------ Data section ------

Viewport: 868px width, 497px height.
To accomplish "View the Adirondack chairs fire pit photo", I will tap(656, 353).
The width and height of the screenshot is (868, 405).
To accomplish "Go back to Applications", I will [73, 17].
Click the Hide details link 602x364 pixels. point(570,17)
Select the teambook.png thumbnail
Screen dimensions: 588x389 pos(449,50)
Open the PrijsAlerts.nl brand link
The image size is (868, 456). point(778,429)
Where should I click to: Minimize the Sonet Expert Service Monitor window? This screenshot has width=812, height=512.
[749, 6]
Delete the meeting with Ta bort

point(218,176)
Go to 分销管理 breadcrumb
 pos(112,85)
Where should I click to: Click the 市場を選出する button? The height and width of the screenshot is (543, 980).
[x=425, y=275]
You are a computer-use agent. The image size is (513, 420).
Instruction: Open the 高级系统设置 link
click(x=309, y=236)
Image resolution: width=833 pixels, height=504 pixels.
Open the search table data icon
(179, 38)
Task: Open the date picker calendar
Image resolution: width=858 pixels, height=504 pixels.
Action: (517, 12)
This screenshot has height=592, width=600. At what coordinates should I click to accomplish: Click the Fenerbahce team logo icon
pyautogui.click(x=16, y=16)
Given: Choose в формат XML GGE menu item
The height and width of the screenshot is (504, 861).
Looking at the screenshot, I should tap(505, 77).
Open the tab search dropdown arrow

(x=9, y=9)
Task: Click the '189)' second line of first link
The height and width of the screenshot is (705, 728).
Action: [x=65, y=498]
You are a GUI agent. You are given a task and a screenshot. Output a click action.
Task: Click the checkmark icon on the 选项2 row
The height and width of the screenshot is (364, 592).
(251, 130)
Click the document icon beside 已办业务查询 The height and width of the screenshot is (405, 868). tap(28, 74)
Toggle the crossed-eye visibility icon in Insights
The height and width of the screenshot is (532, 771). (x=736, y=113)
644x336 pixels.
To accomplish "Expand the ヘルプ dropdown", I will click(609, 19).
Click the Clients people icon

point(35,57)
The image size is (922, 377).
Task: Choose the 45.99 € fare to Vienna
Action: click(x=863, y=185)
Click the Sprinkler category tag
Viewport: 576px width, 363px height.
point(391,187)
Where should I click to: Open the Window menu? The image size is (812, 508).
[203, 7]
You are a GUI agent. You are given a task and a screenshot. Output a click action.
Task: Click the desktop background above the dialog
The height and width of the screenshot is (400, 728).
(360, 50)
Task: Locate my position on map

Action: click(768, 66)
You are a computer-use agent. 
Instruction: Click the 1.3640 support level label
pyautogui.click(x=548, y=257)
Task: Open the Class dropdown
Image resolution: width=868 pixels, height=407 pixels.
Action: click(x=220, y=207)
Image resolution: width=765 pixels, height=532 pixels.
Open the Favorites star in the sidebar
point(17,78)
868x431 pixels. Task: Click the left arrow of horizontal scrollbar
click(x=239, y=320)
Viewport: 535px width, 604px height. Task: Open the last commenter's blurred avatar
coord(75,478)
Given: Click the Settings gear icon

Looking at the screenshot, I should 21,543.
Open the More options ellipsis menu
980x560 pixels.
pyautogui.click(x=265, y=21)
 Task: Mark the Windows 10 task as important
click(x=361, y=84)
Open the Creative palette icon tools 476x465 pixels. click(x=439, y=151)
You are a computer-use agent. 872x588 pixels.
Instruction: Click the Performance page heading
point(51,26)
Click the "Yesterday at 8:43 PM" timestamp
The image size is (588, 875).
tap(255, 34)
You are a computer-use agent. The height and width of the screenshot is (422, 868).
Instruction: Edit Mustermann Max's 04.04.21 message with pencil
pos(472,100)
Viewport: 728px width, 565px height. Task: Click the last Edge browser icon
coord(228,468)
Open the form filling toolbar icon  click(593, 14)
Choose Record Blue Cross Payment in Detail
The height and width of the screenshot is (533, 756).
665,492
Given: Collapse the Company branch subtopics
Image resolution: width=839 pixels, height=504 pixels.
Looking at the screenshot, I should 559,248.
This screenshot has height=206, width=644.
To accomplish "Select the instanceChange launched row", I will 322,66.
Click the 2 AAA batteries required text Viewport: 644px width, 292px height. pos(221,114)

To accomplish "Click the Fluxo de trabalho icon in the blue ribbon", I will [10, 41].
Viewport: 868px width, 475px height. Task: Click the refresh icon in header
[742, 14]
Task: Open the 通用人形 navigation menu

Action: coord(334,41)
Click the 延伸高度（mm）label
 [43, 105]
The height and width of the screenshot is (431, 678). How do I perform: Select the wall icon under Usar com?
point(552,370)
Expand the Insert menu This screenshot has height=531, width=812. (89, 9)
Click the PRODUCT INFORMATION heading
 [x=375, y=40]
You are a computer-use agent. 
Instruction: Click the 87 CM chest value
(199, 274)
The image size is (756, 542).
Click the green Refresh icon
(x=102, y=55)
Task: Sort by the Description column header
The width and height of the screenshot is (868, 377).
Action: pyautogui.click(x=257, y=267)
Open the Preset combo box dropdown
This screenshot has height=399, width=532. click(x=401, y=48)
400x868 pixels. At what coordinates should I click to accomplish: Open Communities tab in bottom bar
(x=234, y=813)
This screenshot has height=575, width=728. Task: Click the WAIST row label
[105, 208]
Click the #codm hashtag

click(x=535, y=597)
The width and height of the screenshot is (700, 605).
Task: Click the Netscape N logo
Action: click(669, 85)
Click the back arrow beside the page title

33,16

------

Set down exactly the lines of the data above, beginning with the line that has "The height and width of the screenshot is (705, 728)." and ending with the line that has "Click the document", and no others.

**Completed task:**
The height and width of the screenshot is (705, 728).
Action: [x=65, y=498]
You are a GUI agent. You are given a task and a screenshot. Output a click action.
Task: Click the checkmark icon on the 选项2 row
The height and width of the screenshot is (364, 592).
(251, 130)
Click the document icon beside 已办业务查询 The height and width of the screenshot is (405, 868). tap(28, 74)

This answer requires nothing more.